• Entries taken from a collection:
━━━━━━━━━━━━━━━━━━━━

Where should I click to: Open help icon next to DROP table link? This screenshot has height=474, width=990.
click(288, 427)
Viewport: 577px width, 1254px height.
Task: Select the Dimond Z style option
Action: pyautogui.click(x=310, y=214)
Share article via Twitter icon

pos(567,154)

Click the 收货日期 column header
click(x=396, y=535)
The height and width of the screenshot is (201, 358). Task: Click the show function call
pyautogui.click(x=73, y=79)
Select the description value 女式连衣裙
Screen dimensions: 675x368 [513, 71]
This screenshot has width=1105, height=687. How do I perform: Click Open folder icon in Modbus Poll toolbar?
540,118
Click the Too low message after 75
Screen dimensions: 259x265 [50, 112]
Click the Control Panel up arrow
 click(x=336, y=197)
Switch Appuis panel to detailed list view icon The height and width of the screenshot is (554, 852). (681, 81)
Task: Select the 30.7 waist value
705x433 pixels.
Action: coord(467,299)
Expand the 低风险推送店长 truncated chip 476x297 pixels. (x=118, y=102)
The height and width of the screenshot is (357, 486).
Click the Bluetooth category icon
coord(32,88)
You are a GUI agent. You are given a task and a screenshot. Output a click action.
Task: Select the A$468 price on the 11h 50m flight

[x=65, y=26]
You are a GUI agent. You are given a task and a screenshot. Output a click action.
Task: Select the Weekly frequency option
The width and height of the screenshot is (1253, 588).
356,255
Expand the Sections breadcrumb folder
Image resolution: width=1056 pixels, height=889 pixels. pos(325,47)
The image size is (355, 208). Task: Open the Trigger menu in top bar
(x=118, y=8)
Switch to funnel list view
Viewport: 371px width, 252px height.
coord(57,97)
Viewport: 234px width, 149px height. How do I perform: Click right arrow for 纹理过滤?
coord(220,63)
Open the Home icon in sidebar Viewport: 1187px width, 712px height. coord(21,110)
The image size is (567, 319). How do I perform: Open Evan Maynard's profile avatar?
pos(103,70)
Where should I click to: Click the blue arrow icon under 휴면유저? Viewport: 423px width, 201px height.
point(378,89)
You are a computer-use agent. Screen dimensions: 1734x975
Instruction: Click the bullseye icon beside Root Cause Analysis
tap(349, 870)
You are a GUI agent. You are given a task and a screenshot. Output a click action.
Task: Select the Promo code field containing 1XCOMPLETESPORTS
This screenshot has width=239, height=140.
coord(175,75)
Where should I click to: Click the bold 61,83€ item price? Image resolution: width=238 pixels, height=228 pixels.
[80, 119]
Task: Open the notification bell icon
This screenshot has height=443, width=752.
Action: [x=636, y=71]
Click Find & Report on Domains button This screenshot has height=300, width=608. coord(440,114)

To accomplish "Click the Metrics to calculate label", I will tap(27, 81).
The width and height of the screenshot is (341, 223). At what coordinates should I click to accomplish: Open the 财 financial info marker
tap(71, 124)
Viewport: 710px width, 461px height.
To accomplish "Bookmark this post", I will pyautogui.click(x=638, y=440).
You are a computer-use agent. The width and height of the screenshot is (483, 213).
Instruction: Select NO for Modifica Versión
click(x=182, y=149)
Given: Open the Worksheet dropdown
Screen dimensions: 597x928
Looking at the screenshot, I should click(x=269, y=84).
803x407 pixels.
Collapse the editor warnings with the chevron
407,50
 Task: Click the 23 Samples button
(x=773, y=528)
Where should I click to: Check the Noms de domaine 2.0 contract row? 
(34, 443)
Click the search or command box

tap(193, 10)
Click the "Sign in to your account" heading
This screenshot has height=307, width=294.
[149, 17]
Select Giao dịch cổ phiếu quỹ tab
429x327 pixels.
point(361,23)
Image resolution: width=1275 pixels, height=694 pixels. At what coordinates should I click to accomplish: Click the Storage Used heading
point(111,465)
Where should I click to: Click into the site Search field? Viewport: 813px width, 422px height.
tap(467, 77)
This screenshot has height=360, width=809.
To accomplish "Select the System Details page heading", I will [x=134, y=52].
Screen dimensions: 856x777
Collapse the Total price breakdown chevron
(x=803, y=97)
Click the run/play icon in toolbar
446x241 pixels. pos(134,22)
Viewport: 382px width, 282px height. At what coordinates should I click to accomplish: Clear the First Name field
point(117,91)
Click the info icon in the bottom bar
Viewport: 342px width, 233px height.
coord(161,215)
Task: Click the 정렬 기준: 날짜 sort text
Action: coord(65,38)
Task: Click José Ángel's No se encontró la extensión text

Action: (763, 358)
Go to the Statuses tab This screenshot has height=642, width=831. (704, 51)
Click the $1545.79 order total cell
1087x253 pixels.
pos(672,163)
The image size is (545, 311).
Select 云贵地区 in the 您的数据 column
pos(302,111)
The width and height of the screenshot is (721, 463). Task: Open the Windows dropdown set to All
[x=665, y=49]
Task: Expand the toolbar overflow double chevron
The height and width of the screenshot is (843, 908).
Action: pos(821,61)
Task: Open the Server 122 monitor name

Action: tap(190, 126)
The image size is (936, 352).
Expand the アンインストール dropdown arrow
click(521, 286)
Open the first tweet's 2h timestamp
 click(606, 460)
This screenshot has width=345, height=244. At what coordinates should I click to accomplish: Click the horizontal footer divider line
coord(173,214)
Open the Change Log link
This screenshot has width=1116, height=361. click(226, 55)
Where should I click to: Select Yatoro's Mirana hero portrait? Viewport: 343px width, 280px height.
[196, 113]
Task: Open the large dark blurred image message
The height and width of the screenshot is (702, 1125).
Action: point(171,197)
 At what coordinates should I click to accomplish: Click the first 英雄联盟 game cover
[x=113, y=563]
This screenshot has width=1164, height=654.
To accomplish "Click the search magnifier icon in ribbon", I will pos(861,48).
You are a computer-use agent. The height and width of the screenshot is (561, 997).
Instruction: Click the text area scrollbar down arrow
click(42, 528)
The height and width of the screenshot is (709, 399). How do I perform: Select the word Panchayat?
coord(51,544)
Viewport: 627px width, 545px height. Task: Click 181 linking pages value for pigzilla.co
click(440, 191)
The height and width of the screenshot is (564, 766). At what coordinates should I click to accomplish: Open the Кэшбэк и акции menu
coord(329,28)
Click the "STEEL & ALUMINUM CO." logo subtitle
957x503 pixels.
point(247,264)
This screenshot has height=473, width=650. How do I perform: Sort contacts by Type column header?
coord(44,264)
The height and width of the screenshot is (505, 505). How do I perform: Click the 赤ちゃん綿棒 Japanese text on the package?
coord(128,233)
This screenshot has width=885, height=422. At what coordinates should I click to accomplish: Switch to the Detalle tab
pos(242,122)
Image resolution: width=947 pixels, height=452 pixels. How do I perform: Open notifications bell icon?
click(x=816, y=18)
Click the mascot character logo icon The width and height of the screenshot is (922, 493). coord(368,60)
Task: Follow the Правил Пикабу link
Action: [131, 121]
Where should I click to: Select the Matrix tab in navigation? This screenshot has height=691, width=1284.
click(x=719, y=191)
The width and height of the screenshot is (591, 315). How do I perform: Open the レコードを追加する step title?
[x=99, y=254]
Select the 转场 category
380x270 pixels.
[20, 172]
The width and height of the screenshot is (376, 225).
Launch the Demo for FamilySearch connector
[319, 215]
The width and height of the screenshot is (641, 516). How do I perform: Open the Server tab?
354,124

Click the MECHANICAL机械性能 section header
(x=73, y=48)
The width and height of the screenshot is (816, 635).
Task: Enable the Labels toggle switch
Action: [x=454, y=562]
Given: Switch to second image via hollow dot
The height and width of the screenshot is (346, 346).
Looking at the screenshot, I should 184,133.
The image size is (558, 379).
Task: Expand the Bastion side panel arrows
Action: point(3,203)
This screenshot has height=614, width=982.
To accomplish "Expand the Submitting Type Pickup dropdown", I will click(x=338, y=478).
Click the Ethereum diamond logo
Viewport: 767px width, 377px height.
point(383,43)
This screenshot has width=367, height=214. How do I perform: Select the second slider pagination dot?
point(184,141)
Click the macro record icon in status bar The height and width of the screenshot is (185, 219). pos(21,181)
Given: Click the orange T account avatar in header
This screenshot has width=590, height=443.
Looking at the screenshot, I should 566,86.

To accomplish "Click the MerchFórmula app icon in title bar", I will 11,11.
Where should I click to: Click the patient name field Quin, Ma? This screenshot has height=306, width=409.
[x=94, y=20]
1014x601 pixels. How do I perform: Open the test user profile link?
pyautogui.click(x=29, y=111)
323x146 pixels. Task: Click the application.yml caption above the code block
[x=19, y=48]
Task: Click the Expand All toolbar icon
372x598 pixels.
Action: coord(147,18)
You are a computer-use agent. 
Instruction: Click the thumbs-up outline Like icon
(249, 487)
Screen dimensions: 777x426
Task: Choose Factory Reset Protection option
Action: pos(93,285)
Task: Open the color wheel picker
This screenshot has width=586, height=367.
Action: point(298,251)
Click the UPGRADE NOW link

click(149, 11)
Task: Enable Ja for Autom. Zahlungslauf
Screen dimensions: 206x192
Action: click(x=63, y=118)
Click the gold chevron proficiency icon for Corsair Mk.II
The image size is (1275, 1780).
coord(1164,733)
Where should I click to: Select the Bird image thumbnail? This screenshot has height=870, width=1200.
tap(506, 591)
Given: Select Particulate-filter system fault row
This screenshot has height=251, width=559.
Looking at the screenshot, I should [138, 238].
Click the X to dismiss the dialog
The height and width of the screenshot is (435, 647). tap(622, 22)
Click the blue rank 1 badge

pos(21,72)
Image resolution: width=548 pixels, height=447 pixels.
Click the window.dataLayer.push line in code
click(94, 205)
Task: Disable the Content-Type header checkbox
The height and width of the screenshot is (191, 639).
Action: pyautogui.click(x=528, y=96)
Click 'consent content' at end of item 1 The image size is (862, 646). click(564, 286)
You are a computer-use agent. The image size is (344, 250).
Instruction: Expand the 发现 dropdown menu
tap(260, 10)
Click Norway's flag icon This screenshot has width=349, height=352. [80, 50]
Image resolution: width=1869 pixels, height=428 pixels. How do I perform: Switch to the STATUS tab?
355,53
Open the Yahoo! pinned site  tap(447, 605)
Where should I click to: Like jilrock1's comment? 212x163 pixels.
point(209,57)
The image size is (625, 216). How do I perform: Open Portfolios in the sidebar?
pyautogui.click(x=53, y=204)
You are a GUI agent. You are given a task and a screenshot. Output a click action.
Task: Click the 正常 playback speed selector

━━━━━━━━━━━━━━━━━━━━

• Task brief: Pull every line containing the word "account" out of the entries above.

• Exercise solution:
Click the "Sign in to your account" heading
Given: Click the orange T account avatar in header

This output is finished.